At this writing, five uneasy days had passed
without as much as a whimper from Ota. More and more, the ensuing silence
conveys an eloquence not even a thousand words can possibly describe.
Whatever happened to the fabled facility of "Wait and get"?
Hell hath no fury than a woman scorned, Shakespeare tells us.
Now, with Fayose, we now know no venom is as lethal as an estranged godson on
rampage. For all his unalloyed loyalty and submission to be used for dirty
jobs, he regrets Obasanjo eventually betrayed him by orchestrating his kangaroo
impeachment in October 2006.
Of course as a former OBJ enforcer, the "Oshoko" of Ekiti was an
insider. What seems to complicate matters is that he did not just squeal; he
named living witnesses in the series of infamies OBJ perpetrated as Nigeria's
civilian emperor, particularly between 2004 and 2006.

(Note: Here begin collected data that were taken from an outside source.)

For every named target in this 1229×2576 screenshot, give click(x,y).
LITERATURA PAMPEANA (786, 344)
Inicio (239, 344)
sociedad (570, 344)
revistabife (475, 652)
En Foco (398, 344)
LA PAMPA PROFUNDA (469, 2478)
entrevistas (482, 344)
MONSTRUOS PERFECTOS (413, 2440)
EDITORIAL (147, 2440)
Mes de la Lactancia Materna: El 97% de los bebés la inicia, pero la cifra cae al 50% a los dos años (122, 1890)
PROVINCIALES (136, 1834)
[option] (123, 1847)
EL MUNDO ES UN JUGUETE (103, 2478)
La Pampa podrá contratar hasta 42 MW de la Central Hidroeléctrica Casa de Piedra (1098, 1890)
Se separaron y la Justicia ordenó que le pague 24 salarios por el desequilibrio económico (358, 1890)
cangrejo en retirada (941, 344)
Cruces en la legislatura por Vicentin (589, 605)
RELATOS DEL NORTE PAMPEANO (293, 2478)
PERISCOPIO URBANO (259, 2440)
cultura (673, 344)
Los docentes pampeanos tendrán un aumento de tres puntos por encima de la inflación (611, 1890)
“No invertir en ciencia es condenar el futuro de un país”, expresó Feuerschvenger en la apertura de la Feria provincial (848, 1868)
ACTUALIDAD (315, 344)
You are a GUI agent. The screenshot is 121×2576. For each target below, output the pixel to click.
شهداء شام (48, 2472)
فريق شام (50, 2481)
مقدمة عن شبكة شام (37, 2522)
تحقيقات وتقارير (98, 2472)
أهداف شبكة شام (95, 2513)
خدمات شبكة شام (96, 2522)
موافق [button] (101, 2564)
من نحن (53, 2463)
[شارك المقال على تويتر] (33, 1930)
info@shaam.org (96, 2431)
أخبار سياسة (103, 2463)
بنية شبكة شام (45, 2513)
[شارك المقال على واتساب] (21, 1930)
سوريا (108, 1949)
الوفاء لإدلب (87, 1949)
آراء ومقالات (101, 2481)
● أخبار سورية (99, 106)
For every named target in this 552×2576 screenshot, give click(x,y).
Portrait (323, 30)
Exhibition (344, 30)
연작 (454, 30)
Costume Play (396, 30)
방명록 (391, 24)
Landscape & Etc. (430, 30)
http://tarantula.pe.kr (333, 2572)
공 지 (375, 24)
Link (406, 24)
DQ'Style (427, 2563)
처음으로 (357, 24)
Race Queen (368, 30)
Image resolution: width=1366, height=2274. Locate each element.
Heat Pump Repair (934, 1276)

The revelations surely stink. The image of
Obasanjo revealed is pathetic indeed. They include how public funds were used
to bribe lawmakers to support Third Term Agenda which OBJ has in the last
decade fought tooth and nail to deny. Going down memory lane, for instance,
Fayose recalled that the day the bill was shot down at the National Assembly,
OBJ dozed off in bitterness as they rode together from Akure airport to Ado
Ekiti. Midway, he recalled, OBJ jerked up from slumber, muttering, "Ah,
(Ken) Nnamani (then Senate president) willl not leave in one piece".